When a job tracker receives a map reduce job, it will divvy out tasks to several task trackers in order to complete the job. If any of those tasks fails for whatever reason (perhaps they threw an exception), then it’s up to the job tracker to restart the job on another slave. This process can occur up to three times before the job tracker gives up. But what happens if a task doesn’t fail, but it doesn’t succeed either? What if it just hangs? Perhaps that map task received an extra large or extra tough block to work with. Maybe some other application on that task tracker is running and it’s hogging the entire CPU. Maybe the task tracker has entered an infinite loop. Either way, the task tracker continues to check in from time to time, which prevents it from being killed outright, but it just isn’t finishing. The job tracker can’t possibly know why this task tracker is taking longer nor can it know when or if it will finish. What does the job tracker do?
Without shutting down the first task tracker, it goes to another task tracker and gives it the same job. Then it’s a race. Whoever finishes first is the one that gets to submit its results. The other is killed (a most cutthroat race). That’s it.
Speculative execution isn’t always appropriate. In fact, some people recommend that you disable it for reduce jobs entirely. Why? Because while map tasks tend to be very evenly distributed since each task is responsible for one block of data or less (except when a large file is flagged as non-splittable, but that’s another story), reduce tasks can suffer from data skew. If one of the keys produced from the map tasks has a million values associated with it while all the rest have only a thousand, then one reducer is just going to have to deal. It will take longer than the others and spinning up speculative reducer is just going to bog down another task tracker with a million-value reduce task.

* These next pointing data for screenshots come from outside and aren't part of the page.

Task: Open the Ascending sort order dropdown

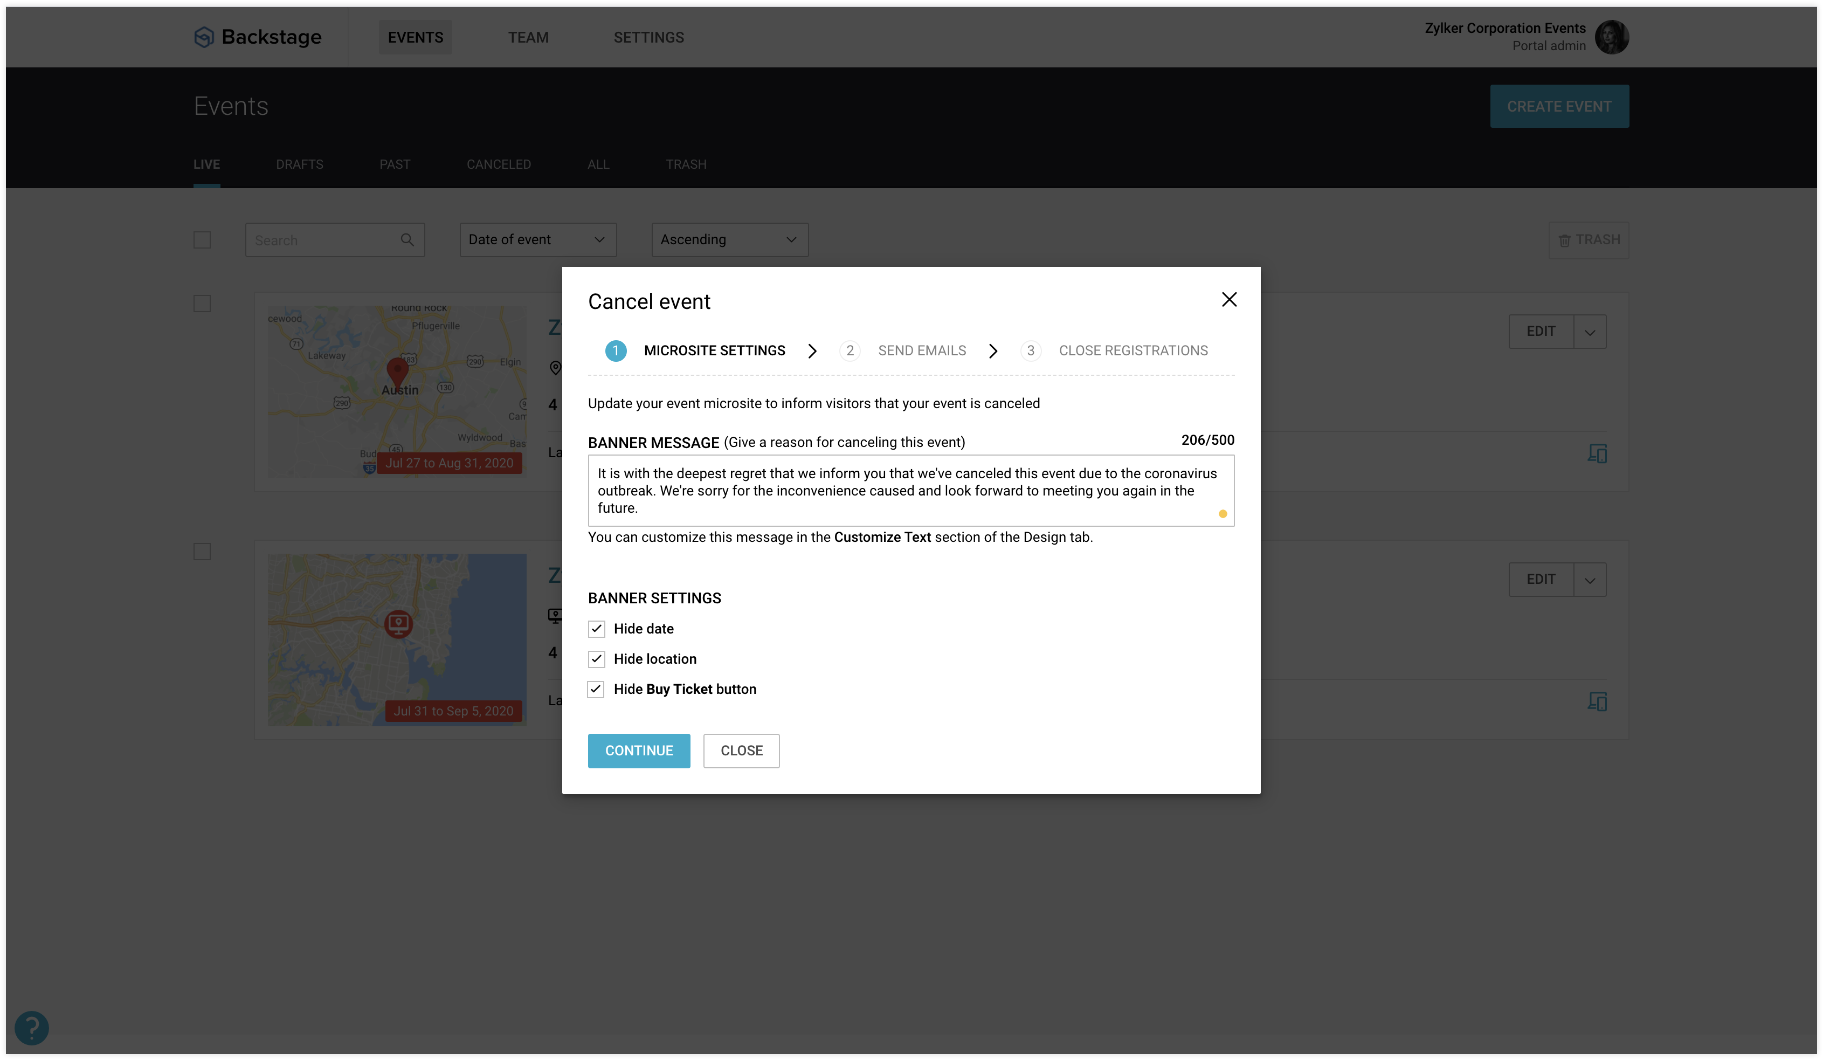Action: click(x=728, y=239)
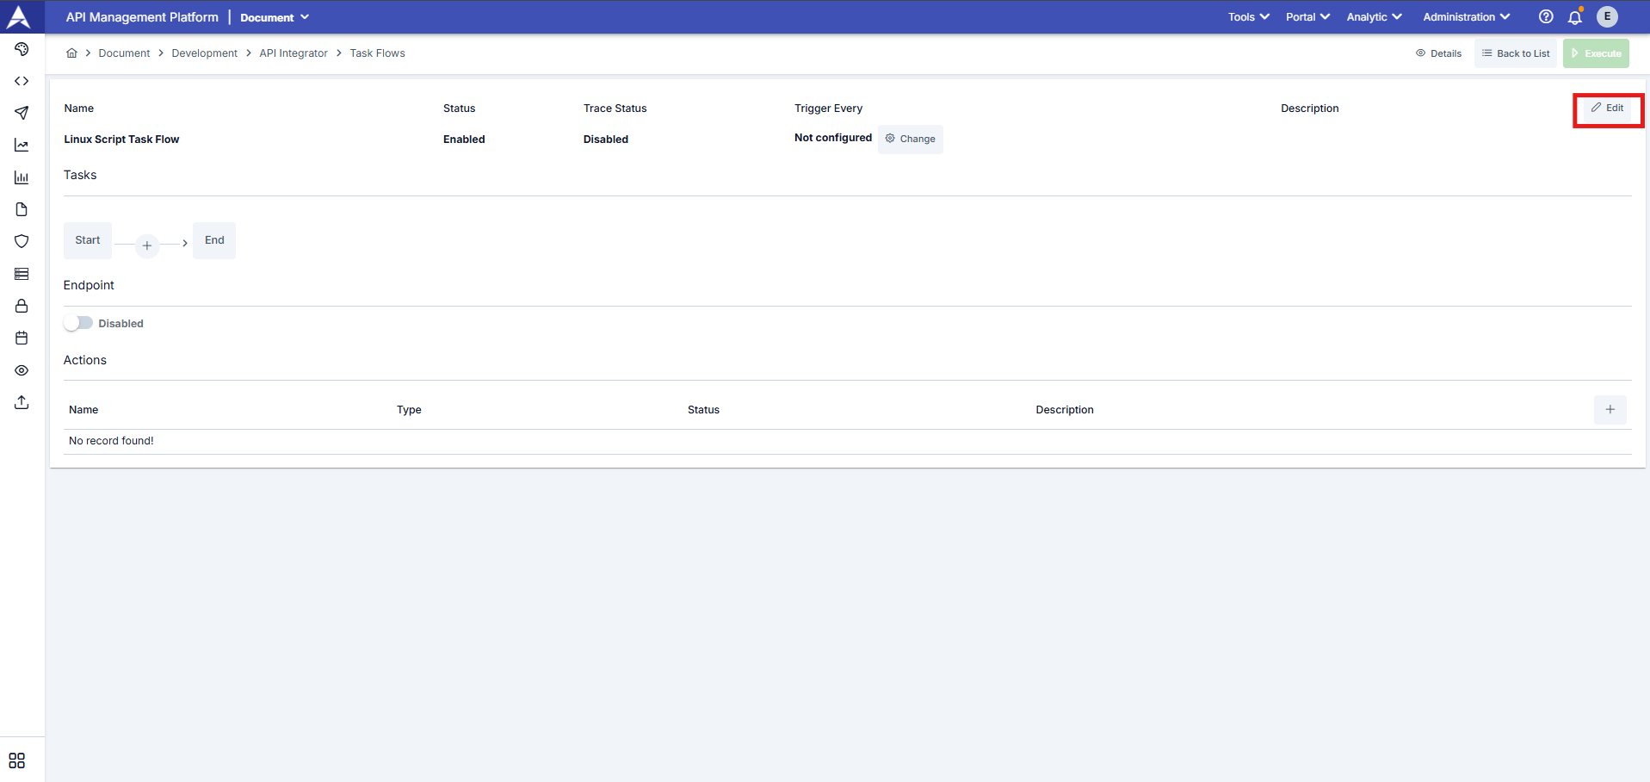The width and height of the screenshot is (1650, 782).
Task: Click the code brackets sidebar icon
Action: click(x=22, y=81)
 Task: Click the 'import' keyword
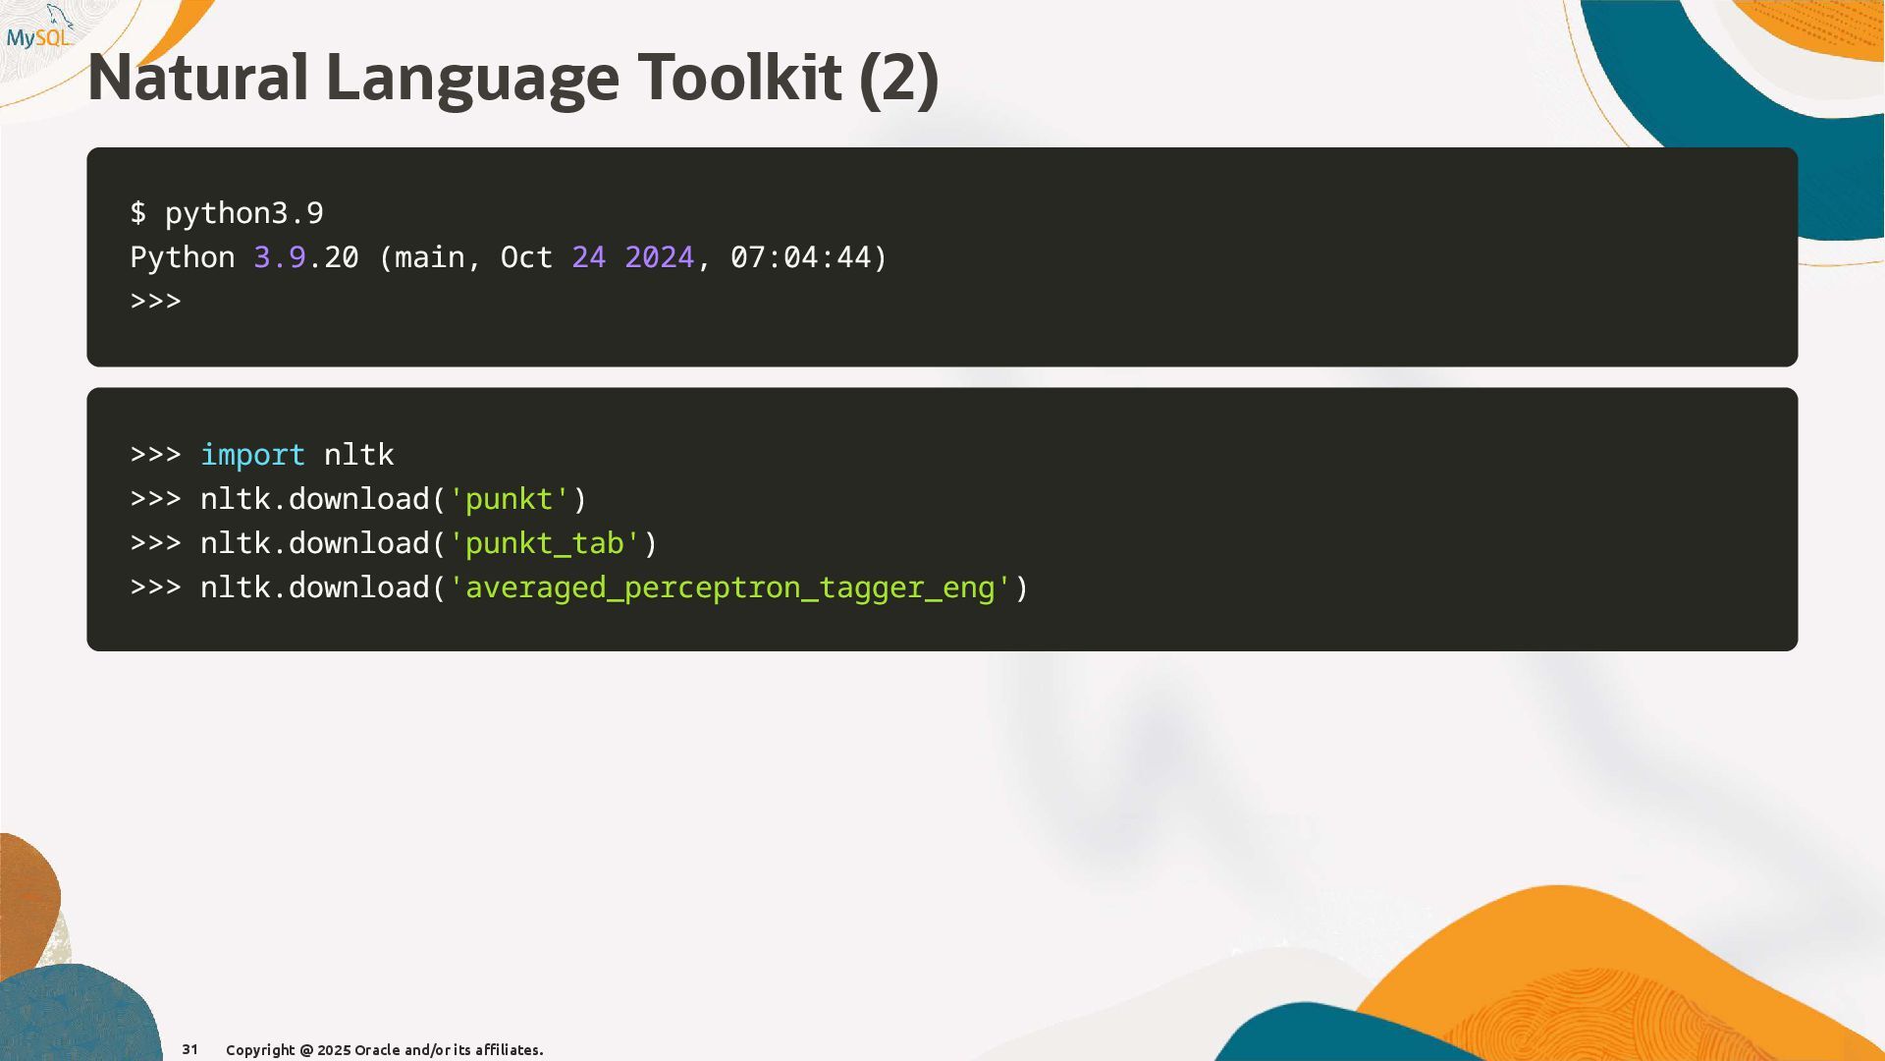click(252, 455)
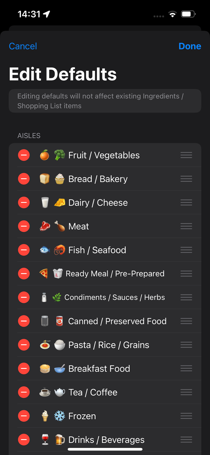
Task: Tap the AISLES section header
Action: [x=29, y=136]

There are other times when speculative execution is a bad idea. Take, for instance, Sqoop. When it’s importing a database into hadoop, speculative execution will do nothing more than mess everything up for everyone. If speculative execution is allowed to occur, then whenever a task is taking a comparatively long time importing a table, another, duplicate task will be started up that will import the same set of data. This will result in, well, duplicates. If you have a map reduce task where speculative execution makes no sense, you can disable it through the configuration. The
mapreduce.map.speculative property disables map task speculative execution while
mapreduce.reduce.speculative disables it for reduce tasks (or
mapred.reduce.tasks.speculative.execution for old versions). In the Sqoop example, the speculative execution is hard-coded to be off, even if you turn it on through your configuration or through the command line.
Do you use speculative execution? Can you think of other times in which it’d be a bad (or a wise) idea?